İSTİNAF SEBEPLERİNİN DEĞERLENDİRİLMESİ: HMK’nın 355. maddesine göre istinaf incelemesi; istinaf dilekçesinde belirtilen sebeplerle sınırlı olarak ve kamu düzenine aykırılık görüldüğü takdirde ise resen gözetilmek suretiyle yapılmıştır. Dava, çekin kaybolması nedeniyle TTK’nın 818/1-s maddesi atfı ile 757 ve devamı maddeleri uyarınca zayi nedeniyle iptali isteğine ilişkin olup, mahkemece, davanın hukuki yarar yokluğu nedeniyle usulden reddine karar verilmiş, karara karşı davacı tarafından istinaf başvurusunda bulunulmuştur.6102 sayılı TTK’nın 780/1-e bendi uyarınca düzenleme yeri ve tarihi çekin zorunlu unsurlarından olup, TTK’nun 781/1 maddesinde bu unsurları içermeyen senedin çek sayılmayacağı düzenlenmiştir. Öte yandan TTK’nun 818/1-c maddesi atfı ile aynı Kanunun 680 maddesi uyarınca, keşideci imzasını havi olmakla birlikte tamamen doldurulmamış çekin sonradan doldurularak tedavüle çıkarılması mümkündür. Dosyaya sureti sunulan çek incelendiğinde, düzeneleme yeri ve tarihinin mevcut olmadığı, keşideci imzasının mevcut olduğu, lehdarın davacı olduğu anlaşılmıştır. Her ne kadar iptali talep edilen çek, keşide yeri ve tarihini içermemesi sebebiyle çek vasfında değil ise de; TTK’nun 680 maddesi uyarınca sonradan doldurularak tedavüle çıkartılması mümkün bulunduğundan davacının anılan çekin iptalini talep etmekte hukuki yararı mevcuttur. Mahkemenin aksi kabulü isabetsiz olmuş, davacı vekilinin istinaf sebebi yerinde bulunmuştur. …bank A.Ş. Genel Müdürlüğü’ nden gelen 31/08/2021 tarihli yazıdan çekin bankaya ibraz edilmediği anlaşılmıştır. Türkiye Ticaret Sicili gazetesinin 03/07/2021 tarihli 10377 sayısında ilk ilan yapılarak birer hafta arayla 3 defa ilan şartı yerine getirilmiştir. Davacı vekili çekin hamili olduğunu gösterir fotokopisini ibraz etmiştir. TTK’nun 818/1-s maddesi atfı ile 757 vd. maddeleri gereğince ilk ilandan itibaren üç aylık yasal sürenin dolduğu, çekin keşide tarihinin mevcut olmadığı, alınan banka cevap yazısında çekin ödenmesi için muhatap bankaya ibraz edilmediği tespit edilmiş, çekin iptali için yasal koşulların oluştuğu anlaşılmıştır. Yukarıda izah edilen gerekçelerle; davacı yanın istinaf başvurusunun kabulüne, 6100 Sayılı HMK’nun 353/1-b-2 maddesi gereğince ilk derece mahkemesi kararının kaldırılmasına, dairemizce esas hakkında yeniden hüküm kurularak; davanın kabulü ile dava konusu çekin zayii nedeniyle iptaline karar vermek gerekmiş, aşağıdaki şekilde hüküm tesis edilmiştir.
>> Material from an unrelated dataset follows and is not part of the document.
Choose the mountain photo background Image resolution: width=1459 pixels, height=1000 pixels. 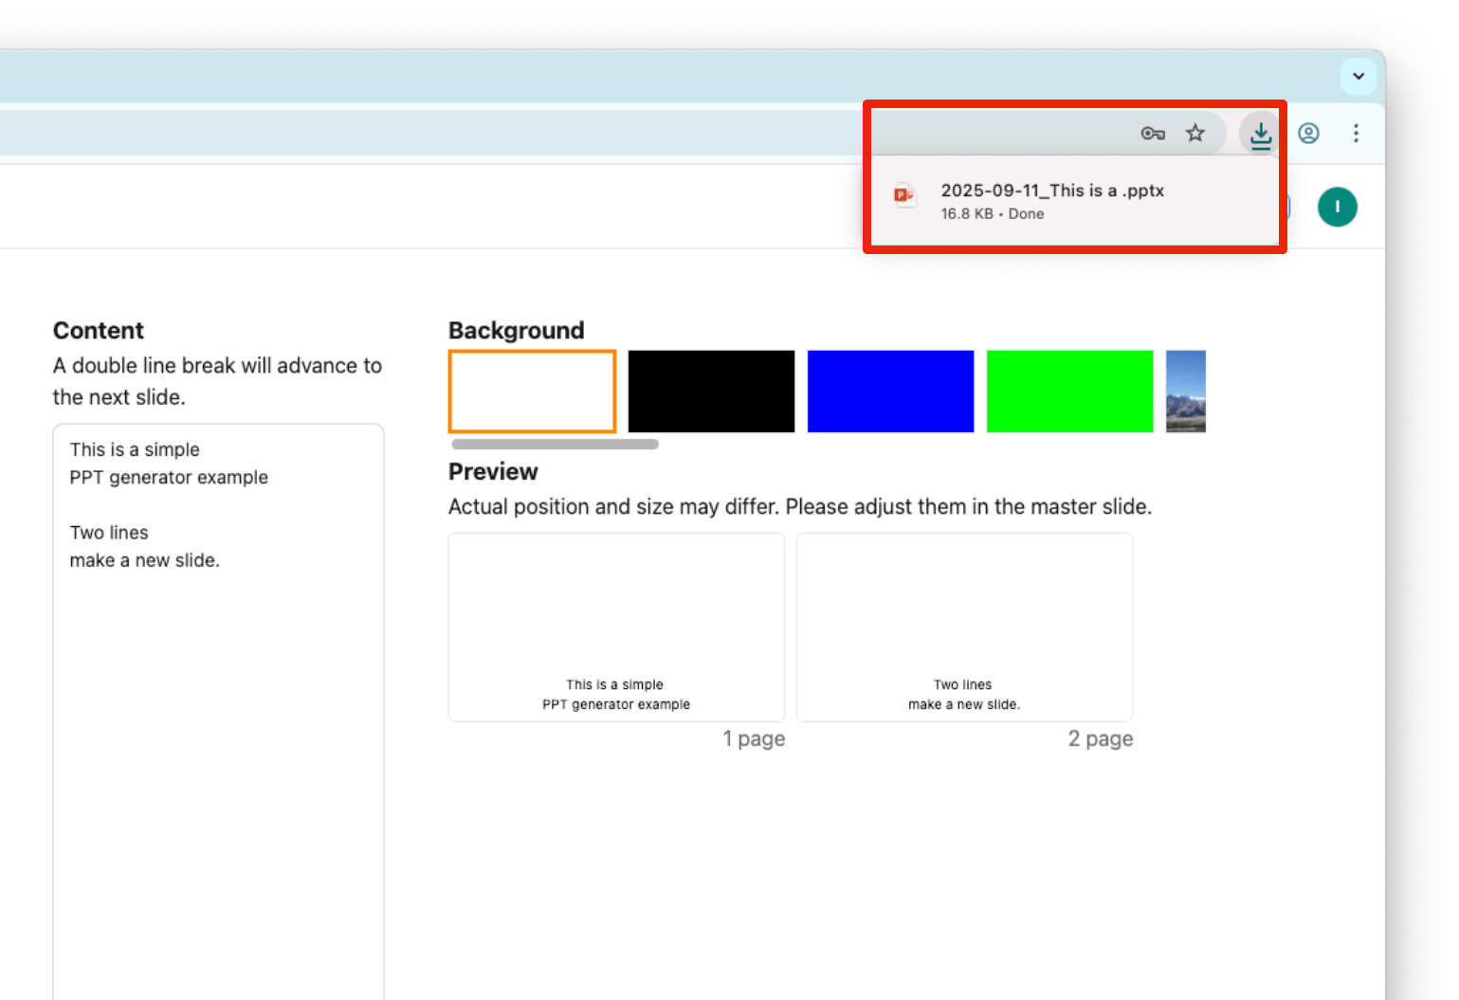(x=1185, y=391)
HÜKÜM: Yukarıda açıklanan nedenlerle; 1-Davacının istinaf başvurusunun KABULÜ ile; İstanbul 12. Asliye Ticaret Mahkemesi’nin 16/12/2021 tarihli, 2021/428 esas, 2021/748 karar sayılı kararının HMK’nın 353/1-b-2 maddesi gereğince KALDIRILMASINA, Dairemizce yeniden esas hakkında hüküm kurularak; 2-Davanın Kabulüne; Muhatap bankası … bank A.Ş. Niksar/Tokat Şubesi, keşidecisi …San. Tic Ltd. Şti. olan, … seri numaralı, 500.000,00-TL bedelli çekin zayi nedeniyle İPTALİNE,
İLK DERECE MAHKEMESİ YÖNÜNDEN: 3-Karar tarihinde yürürlükte bulunan harçlar tarifesine göre alınması gereken 179,90-TL karar harcından, davacı tarafından peşin olarak yatırılan 59,30-TL peşin harcın mahsubu ile bakiye 120,60 TL harcın davacıdan tahsili ile hazineye gelir kaydına, 4-İlk Derece Mahkemesinde yapılan yargılama sırasında davacı tarafından sarf edilen yargılama giderlerinin davacı üzerinde bırakılmasına, 5-Bakiye gider avansı bulunduğu takdirde, karar kesinleştiğinde ve talep halinde davacıya iadesine,
İSTİNAF YÖNÜNDEN: 6-Harçlar Kanunu gereğince istinaf eden davacı tarafından yatırılan istinaf kanun yoluna başvurma harcının hazineye gelir kaydına, istinaf karar harcını talep halinde iadesine, 7-Davacı tarafından istinaf aşamasında sarf edilen yargılama giderlerinin kendisi üzerinde bırakılmasına, 8-Bakiye gider avansı bulunduğu takdirde, avansı yatıran ilgili tarafa iadesine, 9-Kararın ilk derece mahkemesince taraflara tebliğe gönderilmesine, Dosya üzerinde yapılan inceleme sonucunda 09/03/2023 tarihinde HMK’nın 362/1-ç maddesi gereğince kesin olarak oy birliği ile karar verildi.